##### Teks Hasil Ekstraksi #####

Pemerintah benar-benar menerapkan kebijakan baru untuk mengatasi tingginya harga daging sapi di dalam negeri, yakni membuka impor daging kerbau dari India, negara yang belum bebas penyakit mulut dan kuku (PMK).
Daging kerbau impor itu sejak awal September ini mulai membanjiri pasaran di dalam negeri setelah Perum Bulog, yang ditunjuk pemerintah, merealisasikan izin impor 10.000 ton daging kerbau dari India.
“Daging kerbau ini dikirim secara bertahap. Sebelum September selesai, sudah masuk semua (dagingnya),” kata Direktur Utama Perum Bulog Djarot Kusumayakti.
Hingga Selasa (13/9), impor daging kerbau yang telah masuk mencapai 5.300 ton, di mana 1.400 ton telah selesai diperiksa oleh karantina, dan 1.500 ton telah lolos persyaratan SPS (Sanitary dan Phytosanitary). “Di pelabuhan mungkin ada sekitar 2.000, sisanya di gudang masih proses verifikasi karantina,” ucap Djarot, pekan lalu.
Menurutnya, daging kerbau adalah alternatif bahan pangan dari daging sapi yang saat ini harganya tinggi. Apalagi, daging kerbau memiliki zat besi yang lebih tinggi dari daging lainnya. Selain itu, dari segi protein, daging kerbau lebih unggul bila dibandingkan dengan protein yang didapat dalam daging sapi. Bahkan, menurut beberapa penelitian, lemak yang terdapat pada daging kerbau tidak sebanyak daging sapi.
Djarot mengatakan, setelah 10.000 ton daging kerbau masuk ke Indonesia pada bulan September ini, Perum Bulog juga mendapatkan tambahan dari pemeritah untuk mengimpor 60.000 ton daging kerbau. Komoditas pangan itu akan masuk ke Indonesia pada periode Oktober hingga Desember 2016.
Djarot menyatakan, alasan Bulog mengimpor daging kerbau dari India dikarenakan negara tersebut memiliki populasi kerbau terbesar di dunia. Selain itu, kerbau di India sebagian besar diperuntukkan sebagai penghasil susu dan daging. “Jadi, bukan kerbau pekerja.”

##### Daftar Entri #####

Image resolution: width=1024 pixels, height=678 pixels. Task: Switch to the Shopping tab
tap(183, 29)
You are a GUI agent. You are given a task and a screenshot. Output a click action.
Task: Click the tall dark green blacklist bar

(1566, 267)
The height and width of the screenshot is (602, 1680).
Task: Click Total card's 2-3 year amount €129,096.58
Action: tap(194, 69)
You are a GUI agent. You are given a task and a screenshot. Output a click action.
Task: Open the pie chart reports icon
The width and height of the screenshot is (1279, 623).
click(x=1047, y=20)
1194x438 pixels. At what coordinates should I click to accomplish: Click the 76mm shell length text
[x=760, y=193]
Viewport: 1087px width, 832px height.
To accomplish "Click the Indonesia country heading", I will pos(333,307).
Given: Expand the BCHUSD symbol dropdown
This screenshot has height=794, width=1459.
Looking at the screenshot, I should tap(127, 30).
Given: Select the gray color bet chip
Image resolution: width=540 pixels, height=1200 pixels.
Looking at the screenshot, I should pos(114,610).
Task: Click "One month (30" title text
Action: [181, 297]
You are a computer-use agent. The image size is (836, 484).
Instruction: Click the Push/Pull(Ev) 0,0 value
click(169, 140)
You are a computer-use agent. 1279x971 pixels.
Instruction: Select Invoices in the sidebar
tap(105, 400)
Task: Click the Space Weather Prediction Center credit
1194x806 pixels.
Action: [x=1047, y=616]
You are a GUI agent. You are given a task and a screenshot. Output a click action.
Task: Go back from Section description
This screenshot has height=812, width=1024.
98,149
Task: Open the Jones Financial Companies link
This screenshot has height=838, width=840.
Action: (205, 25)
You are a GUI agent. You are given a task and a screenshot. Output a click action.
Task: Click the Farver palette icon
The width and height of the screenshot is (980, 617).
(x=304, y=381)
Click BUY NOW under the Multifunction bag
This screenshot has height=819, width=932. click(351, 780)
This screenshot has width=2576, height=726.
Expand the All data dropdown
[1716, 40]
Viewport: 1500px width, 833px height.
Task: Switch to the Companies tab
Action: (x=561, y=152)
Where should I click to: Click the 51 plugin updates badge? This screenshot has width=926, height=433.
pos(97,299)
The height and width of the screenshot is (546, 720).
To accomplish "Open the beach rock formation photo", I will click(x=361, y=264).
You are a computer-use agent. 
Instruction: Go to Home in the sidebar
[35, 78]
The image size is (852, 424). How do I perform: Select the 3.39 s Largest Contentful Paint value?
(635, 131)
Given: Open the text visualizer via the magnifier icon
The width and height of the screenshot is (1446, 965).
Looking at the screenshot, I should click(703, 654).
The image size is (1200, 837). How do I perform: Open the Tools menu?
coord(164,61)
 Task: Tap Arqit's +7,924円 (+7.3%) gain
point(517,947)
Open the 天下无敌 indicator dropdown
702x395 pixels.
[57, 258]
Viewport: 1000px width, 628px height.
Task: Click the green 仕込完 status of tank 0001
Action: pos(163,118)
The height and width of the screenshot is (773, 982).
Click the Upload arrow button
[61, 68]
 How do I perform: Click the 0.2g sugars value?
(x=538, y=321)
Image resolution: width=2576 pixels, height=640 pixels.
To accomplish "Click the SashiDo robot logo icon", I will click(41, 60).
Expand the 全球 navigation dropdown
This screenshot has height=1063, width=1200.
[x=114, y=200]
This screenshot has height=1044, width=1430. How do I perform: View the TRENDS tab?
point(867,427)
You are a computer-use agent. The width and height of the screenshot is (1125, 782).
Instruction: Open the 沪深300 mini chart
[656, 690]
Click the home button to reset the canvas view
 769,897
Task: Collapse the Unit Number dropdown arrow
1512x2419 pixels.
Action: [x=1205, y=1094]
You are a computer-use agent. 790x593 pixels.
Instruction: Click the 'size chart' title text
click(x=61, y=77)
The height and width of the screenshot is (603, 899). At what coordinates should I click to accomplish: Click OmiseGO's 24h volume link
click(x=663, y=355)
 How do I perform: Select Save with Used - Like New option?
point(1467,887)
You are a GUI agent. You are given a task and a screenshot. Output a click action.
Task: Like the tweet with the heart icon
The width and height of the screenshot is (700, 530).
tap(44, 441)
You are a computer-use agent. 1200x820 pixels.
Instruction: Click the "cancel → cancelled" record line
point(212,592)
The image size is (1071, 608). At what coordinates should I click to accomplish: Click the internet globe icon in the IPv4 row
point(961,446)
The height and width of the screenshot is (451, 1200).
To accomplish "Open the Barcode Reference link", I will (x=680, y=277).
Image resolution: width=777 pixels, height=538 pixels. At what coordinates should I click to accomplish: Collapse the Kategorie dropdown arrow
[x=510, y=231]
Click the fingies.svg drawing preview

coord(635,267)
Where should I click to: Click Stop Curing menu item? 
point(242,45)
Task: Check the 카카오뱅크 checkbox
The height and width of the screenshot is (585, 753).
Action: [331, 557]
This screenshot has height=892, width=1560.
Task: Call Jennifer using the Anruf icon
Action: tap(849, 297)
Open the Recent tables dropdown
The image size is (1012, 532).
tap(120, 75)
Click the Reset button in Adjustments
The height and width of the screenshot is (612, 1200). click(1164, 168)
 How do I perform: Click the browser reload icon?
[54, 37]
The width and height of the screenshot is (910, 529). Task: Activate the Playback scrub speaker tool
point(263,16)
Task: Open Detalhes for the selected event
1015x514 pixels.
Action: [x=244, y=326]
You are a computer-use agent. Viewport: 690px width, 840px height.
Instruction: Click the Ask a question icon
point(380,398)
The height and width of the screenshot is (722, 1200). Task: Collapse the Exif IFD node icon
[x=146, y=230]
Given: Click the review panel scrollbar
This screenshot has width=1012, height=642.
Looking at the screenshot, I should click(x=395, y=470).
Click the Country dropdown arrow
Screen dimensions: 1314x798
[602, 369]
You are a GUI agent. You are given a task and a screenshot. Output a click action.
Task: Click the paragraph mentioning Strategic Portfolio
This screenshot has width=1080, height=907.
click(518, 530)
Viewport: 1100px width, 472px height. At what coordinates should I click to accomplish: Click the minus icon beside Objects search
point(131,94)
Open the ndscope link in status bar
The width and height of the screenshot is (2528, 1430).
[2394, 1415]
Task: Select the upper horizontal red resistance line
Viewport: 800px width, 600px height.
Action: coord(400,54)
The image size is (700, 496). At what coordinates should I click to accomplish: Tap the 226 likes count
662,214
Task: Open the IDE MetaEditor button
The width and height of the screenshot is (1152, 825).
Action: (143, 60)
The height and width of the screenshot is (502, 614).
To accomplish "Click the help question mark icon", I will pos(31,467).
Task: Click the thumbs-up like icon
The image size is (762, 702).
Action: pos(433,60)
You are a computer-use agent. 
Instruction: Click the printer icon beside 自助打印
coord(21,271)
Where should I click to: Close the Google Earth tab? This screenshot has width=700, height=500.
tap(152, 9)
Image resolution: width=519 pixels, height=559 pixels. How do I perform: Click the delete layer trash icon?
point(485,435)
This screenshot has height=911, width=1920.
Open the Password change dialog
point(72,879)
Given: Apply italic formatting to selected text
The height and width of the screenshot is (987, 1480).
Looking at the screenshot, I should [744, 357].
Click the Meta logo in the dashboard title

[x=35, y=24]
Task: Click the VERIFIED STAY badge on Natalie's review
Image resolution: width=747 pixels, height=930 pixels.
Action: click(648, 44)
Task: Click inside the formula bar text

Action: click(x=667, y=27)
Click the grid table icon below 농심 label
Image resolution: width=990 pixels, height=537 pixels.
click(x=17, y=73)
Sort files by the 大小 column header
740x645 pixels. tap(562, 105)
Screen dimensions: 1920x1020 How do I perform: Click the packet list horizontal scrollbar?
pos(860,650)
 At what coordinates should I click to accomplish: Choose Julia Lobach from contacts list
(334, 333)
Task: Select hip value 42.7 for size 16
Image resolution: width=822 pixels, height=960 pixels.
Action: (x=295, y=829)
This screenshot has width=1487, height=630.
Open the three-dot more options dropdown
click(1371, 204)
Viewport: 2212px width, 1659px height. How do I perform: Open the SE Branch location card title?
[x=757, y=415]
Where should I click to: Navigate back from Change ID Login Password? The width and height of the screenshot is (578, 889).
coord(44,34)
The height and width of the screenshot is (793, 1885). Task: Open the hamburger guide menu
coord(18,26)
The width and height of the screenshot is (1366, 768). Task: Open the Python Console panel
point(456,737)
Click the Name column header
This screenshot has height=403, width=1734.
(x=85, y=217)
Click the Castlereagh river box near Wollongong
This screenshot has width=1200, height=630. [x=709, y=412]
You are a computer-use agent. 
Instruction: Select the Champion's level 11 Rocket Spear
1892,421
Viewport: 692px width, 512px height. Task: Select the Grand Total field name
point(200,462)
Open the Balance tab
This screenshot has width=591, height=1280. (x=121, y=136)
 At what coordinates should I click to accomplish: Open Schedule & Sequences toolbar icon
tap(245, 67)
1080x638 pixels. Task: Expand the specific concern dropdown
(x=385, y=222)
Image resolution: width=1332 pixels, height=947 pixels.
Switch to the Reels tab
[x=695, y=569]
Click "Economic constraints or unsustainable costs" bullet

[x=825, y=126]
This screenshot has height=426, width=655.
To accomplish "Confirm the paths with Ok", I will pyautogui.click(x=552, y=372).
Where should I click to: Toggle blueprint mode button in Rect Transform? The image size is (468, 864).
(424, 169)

#####

## [Cara Mengerjakan]
Dalam teks tentang impor daging kerbau, berapa ton daging kerbau dari India yang izin impornya direalisasikan oleh Perum Bulog? Entri-entri tersebut diambil dari sumber yang berbeda.

## [Jawaban Tertulis]
10.000 ton.